Fragmento de origen:
┌──

Que desastre podria quedar si desenmascaro app-admin/gnome-system-tools-2.14.0 y app-admin/system-tools-backends-1.4.2-r1?

----------

## the incredible hurd

 *JotaCE wrote:*   

> Que desastre podria quedar si desenmascaro app-admin/gnome-system-tools-2.14.0 y app-admin/system-tools-backends-1.4.2-r1?

 

Piensa desde la perspectiva opuesta: con gpasswd y adduser jamás tendrás el más mínimo problema (al menos que se sepa hasta ahora). Si quieres, también puedes encargarte de mantener ambos paquetes, los cuales ya no se mantienen en gnome.org desde gnome-2.14 tal y como indica su versión.

└──

Tus tareas:
(1) Responde según el hilo sobre gnome-system-tools:
(a) ¿Qué versión de app-admin/gnome-system-tools se plantea desenmascarar?
(b) ¿Qué dos comandos menciona la respuesta como alternativa sin problemas?
(c) ¿Desde qué versión de GNOME ya no se mantienen ambos paquetes en gnome.org?
(2) Reproduce sin cambios el pasaje del hilo sobre gnome-system-tools que empieza en "Piensa desde la" y sigue hasta "indica su versión.".
(3) Prosigue el hilo sobre gnome-system-tools a partir de su última frase.

(Registros de ubicación de elementos en pantalla)
┌──

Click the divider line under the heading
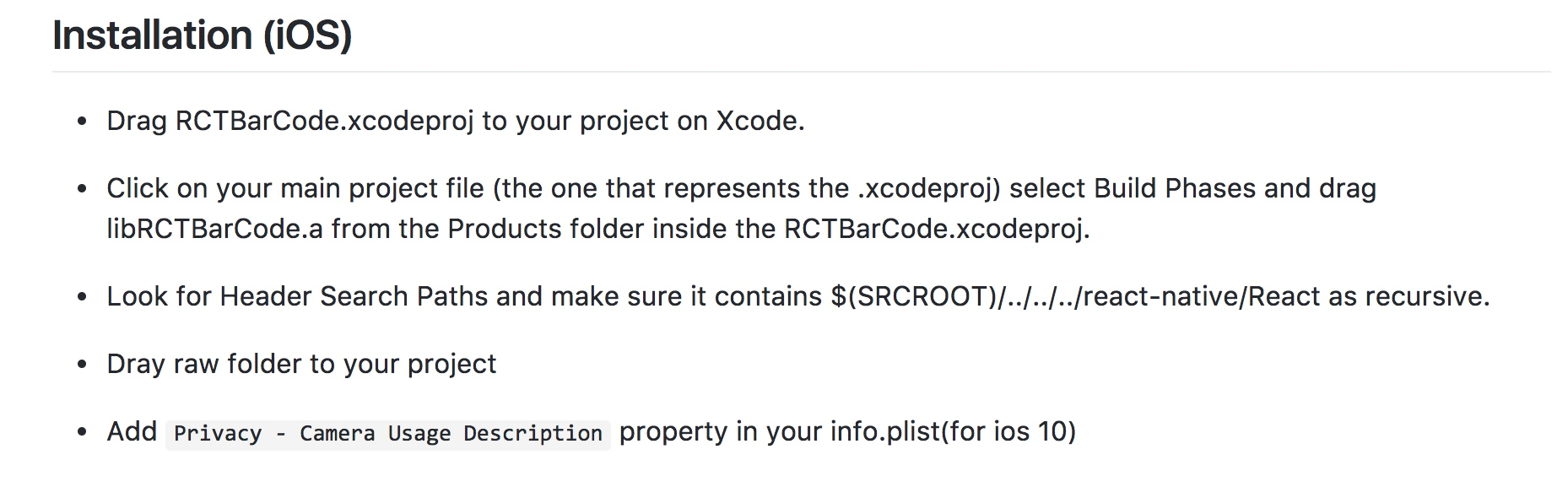Image resolution: width=1568 pixels, height=498 pixels. [800, 72]
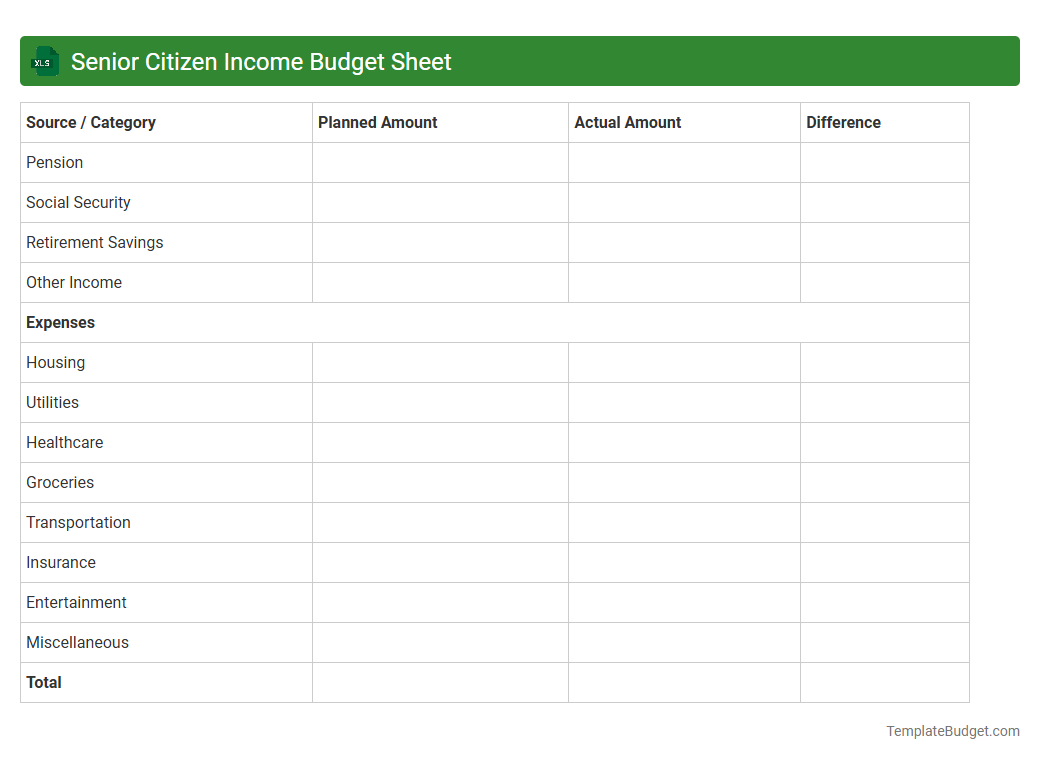Click the Difference column header
This screenshot has width=1040, height=760.
(x=843, y=122)
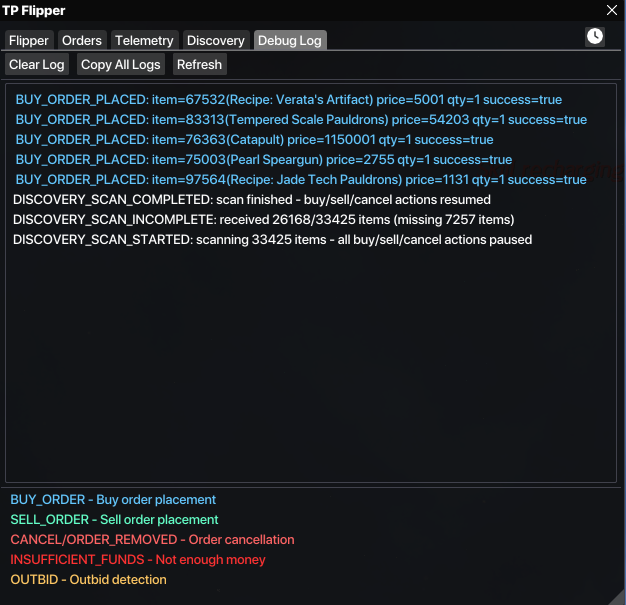Select the Jade Tech Pauldrons log line
626x605 pixels.
[300, 180]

└──

Respuestas del ejercicio:
(1)
(a) La 2.14.0.
(b) gpasswd y adduser.
(c) Desde gnome-2.14.

(2)
Piensa desde la perspectiva opuesta: con gpasswd y adduser jamás tendrás el más mínimo problema (al menos que se sepa hasta ahora). Si quieres, también puedes encargarte de mantener ambos paquetes, los cuales ya no se mantienen en gnome.org desde gnome-2.14 tal y como indica su versión.

(3)
El desastre que me parece más previsible es que no podrás actualizar gnome si los tienes instalados, todo indica que será una de esas dependencias que bloquean versiones posteriores. Por si acaso me equivoco, el lugar más adecuado para preguntar es en el bug 214265, no en el foro.

Lo único que pierdes es:

/usr/bin/boot-admin

/usr/bin/services-admin

/usr/bin/time-admin

/usr/bin/users-admin

Jamás he usado ninguno de ellos, acaso time-admin en un pasado bastante remoto y cuando empecé a usar Linux y no sabía cómo configurar el reloj y me causaba el típico problema con W.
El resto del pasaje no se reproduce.